On Wed, May 30, 2012 at 9:57 AM, Steven Bellovin <s...@cs.columbia.edu> wrote:
>
> On May 29, 2012, at 7:01 22PM, Maarten Billemont wrote:
>
>> Dear readers,
>>
>> I've written an iOS / Mac application whose goal it is to produce passwords 
>> for any purpose.  I was really hoping for the opportunity to receive some 
>> critical feedback or review of the algorithm used[1].
>>
>> --
>> ABOUT
>>
>> With an increasing trend of web applications requiring users to register 
>> accounts, we find ourselves with countless accounts.  Ideally, each should 
>> have a different password, so that authenticating yourself for one account 
>> doesn't reveal your credentials of other accounts.  That becomes really hard 
>> when you've got tens or hundreds of passwords to remember.
>>
>> Solutions exist, mostly in the form of password "vaults" that list your 
>> passwords and get stored in an encrypted form.  Other solutions send your 
>> passwords off to be stored on some company's cloud service.
>>
>> Master Password is different in that it generates passwords based purely off 
>> of a user's master password and the name of the site.  That means you need 
>> no storage and have a fully offline algorithm that needs nothing more than 
>> what you can remember easily.
>> --
>>
>> I'm rather a notice in the field of security (certainly in comparison to 
>> some of you), and I was hoping that some of you might find the time to have 
>> a look at the algorithm and see if there are any obvious flaws or risks to 
>> the security and integrity of the solution.
>>
>> As a side-note, the iOS application, Master Password, is fully 
>> open-source[2] under the GPLv3.  If any of you speak fluent Objective-C, it 
>> would be awesome if they could have a peek at the source code as well.
>
>
> From a very quick glance, it looks to be about the same as
>
> @inproceedings{web-pw-gen,
>        Author = {J. Alex Halderman and Brent Waters and Edward W. Felten},
>        Booktitle = {Proc. 14th Intl. World Wide Web Conference},
>        Month = {May},
>        Title = {A Convenient Method for Securely Managing Passwords},
>        Url = 
> {http://userweb.cs.utexas.edu/~bwaters/publications/papers/www2005
> .pdf},
>        Year = 2005,
> }
>
> As someone else has noted, a crucial issue is that every site receives a
> function of your master password, the site name, and a counter that
> defaults to zero.  If they launch a password-guessing attack -- and I
> know you've made it expensive, but you can't go too far in that
> direction without making user password retrieval too time-consuming, and
> the attackers have GPUs, botnets, and things like EC2 to parallelize
> their work -- they can retrieve the master password and hence all of
> your others.  You can strengthen you scheme significantly by making the
> counter 8 bytes and starting it with some random value.
>
>
>                --Steve Bellovin, https://www.cs.columbia.edu/~smb
>

Indeed, this has been done many times before, and although that is true,
Mr. Billemont should still be congratulated for his insight and I'm sure
he will make money off the irobot community; even though he is probably
(almost surely) stepping on some patents and prior work of others.
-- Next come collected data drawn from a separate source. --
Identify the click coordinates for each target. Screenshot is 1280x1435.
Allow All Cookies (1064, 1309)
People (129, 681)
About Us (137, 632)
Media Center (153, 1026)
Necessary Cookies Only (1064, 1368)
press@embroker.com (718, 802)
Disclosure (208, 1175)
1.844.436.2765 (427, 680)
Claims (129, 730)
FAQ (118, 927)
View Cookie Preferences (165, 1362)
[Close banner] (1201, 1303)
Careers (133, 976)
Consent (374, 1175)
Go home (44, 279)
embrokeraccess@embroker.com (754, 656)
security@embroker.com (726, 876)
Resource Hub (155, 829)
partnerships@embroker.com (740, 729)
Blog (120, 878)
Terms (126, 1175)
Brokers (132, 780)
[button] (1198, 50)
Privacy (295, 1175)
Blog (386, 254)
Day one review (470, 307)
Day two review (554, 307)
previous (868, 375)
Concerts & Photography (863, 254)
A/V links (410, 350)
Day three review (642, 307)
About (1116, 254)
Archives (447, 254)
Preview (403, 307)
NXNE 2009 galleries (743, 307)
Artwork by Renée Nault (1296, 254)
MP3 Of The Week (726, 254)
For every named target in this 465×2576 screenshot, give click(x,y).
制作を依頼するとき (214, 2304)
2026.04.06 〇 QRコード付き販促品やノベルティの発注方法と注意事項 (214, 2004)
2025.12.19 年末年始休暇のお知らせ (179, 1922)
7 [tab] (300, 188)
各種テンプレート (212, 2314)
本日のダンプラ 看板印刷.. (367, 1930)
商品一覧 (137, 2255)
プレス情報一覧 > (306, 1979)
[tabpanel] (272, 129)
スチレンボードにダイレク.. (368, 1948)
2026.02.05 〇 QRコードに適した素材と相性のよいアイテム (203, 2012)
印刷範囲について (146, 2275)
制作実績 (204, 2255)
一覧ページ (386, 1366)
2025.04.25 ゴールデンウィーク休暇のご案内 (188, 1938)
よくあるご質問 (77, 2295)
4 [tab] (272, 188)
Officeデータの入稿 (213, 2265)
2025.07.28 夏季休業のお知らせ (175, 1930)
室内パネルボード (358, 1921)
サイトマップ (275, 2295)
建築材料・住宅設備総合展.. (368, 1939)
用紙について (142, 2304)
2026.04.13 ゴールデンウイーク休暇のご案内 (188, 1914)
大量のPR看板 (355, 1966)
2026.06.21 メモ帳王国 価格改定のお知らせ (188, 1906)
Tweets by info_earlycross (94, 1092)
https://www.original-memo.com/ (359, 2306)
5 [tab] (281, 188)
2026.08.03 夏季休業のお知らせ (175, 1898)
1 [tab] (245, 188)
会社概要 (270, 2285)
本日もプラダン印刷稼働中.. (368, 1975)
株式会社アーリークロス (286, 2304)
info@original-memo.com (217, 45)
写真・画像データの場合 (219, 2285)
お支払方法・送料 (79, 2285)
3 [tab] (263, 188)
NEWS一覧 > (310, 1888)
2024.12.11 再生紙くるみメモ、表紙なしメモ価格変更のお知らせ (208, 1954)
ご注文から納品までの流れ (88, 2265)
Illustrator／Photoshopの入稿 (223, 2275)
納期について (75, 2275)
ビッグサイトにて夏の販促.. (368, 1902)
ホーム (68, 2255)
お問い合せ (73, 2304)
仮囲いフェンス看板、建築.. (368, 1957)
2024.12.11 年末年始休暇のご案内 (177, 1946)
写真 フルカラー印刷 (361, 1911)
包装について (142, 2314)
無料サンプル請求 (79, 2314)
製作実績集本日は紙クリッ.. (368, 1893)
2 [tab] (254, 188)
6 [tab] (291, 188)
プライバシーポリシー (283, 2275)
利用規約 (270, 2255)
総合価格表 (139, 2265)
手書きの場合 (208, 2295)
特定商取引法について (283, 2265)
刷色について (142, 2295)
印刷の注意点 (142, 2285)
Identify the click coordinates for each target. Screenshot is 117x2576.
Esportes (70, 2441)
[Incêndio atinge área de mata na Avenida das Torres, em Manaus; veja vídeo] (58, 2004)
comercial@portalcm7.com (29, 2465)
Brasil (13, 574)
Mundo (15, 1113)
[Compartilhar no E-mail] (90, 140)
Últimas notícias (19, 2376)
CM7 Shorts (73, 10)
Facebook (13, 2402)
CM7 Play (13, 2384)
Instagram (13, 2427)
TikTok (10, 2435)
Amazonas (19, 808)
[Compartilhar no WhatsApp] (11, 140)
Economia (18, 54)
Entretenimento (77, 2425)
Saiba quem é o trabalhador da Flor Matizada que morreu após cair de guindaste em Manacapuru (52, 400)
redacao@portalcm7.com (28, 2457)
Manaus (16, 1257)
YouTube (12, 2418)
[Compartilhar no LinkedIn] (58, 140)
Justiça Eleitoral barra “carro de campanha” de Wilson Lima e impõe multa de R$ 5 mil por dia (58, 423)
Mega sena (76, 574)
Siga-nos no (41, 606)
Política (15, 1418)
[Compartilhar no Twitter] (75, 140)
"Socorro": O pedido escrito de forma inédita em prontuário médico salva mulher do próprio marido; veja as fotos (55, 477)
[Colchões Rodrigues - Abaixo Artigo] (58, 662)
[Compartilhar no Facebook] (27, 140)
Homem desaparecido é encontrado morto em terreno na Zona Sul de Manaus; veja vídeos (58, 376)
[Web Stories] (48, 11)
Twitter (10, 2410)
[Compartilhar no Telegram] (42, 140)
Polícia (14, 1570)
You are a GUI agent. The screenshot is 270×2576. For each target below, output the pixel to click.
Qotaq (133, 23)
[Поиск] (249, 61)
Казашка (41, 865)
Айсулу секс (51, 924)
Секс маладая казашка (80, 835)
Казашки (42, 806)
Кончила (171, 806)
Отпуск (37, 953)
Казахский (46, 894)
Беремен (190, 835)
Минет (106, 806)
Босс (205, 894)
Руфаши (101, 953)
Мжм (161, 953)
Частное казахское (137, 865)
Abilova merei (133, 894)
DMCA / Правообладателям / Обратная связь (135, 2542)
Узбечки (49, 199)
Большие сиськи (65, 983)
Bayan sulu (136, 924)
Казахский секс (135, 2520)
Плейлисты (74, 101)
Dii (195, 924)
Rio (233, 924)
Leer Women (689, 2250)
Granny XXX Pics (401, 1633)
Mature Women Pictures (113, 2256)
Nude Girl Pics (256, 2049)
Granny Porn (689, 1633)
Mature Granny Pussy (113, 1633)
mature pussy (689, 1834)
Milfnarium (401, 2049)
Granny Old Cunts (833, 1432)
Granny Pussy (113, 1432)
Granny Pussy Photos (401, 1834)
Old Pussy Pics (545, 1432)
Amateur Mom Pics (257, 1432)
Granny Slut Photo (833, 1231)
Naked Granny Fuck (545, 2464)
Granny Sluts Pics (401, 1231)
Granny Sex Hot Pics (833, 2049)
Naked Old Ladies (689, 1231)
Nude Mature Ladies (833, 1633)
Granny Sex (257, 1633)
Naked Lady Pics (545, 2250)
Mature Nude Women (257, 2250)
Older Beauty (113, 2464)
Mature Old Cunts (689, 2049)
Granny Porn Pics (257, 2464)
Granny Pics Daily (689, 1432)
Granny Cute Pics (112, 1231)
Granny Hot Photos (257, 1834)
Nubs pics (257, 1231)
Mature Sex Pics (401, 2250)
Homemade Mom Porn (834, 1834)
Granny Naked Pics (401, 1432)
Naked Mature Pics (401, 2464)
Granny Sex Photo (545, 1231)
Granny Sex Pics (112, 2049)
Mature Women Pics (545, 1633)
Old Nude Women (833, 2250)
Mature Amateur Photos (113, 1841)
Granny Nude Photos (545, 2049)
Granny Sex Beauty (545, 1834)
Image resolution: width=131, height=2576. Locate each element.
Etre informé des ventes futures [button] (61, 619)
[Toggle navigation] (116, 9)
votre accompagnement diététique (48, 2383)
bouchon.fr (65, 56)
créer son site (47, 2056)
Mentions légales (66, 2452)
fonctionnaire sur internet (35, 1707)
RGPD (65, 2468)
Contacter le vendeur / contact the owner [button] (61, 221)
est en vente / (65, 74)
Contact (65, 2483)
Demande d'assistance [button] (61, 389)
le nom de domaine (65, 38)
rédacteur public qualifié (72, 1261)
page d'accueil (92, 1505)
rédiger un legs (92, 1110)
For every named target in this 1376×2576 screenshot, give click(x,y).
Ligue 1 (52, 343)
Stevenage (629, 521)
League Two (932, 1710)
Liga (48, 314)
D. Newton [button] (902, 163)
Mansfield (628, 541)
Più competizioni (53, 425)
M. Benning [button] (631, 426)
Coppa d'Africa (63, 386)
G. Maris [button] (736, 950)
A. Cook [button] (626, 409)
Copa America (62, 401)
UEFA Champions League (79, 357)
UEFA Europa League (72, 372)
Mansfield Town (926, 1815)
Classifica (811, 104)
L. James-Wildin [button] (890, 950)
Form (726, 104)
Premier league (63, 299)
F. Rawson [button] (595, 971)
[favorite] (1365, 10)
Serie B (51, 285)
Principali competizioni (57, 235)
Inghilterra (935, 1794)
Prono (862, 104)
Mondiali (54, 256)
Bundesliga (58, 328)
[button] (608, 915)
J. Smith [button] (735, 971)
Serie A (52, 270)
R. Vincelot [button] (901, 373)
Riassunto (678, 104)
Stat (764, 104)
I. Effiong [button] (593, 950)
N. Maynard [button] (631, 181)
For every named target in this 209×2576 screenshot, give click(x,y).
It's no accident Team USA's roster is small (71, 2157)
However Steve's modification does not fully repair this idea, in fact
it reduces the security given by the "master password" in comparison
to the random counter values to basically nothing.

As your new found secrets (the random counters) are stored plaintext
in the device (even if they aren't, so what? maybe we could encrypt
them with more random counters).

This leads to not only the scheme being completely device dependent
(try to ask a user to remember and IP, don't even consider 512 random bits)

And a device compromise being a terrible scenario. Obvious solutions
to this issue that I have considered are obviously flawed.

scrypt is also a terrible choice. Enjoy your free money.